Tâche demandée: Décalez de 92 chaque coordonnée des réponses en recopiant intégralement le passage des enregistrements qui va de la ligne contenant « Screen dimensions: 1512x805 » jusqu'à celle contenant « coord(495,20) », ces deux lignes comprises. Omettez les images dans votre réponse.

Documents fournis:
********************

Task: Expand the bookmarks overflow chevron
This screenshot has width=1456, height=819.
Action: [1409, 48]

********************

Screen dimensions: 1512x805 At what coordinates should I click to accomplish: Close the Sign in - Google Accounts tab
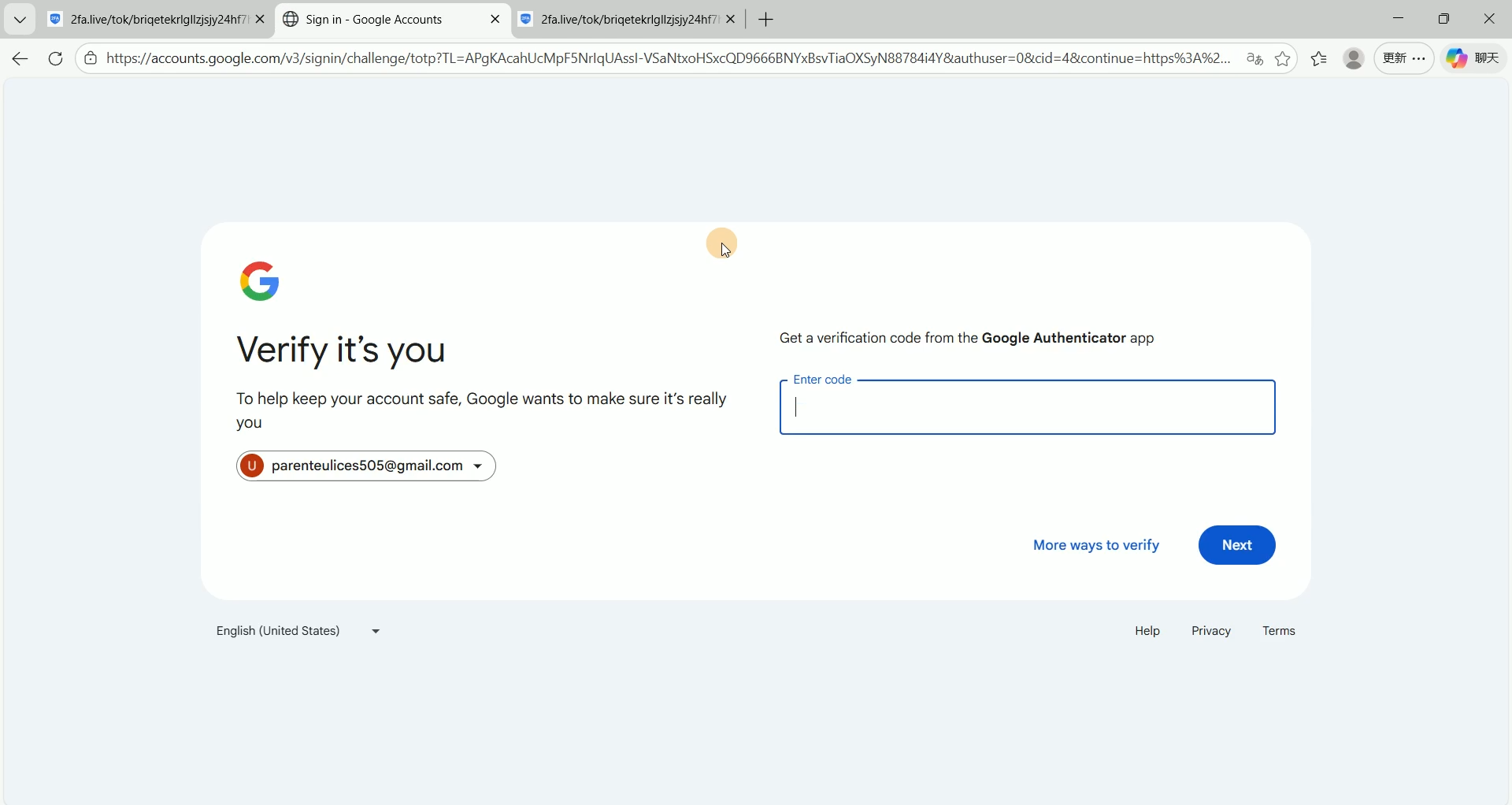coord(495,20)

********************

En réponse:
Screen dimensions: 1512x805 At what coordinates should I click to accomplish: Close the Sign in - Google Accounts tab
coord(587,112)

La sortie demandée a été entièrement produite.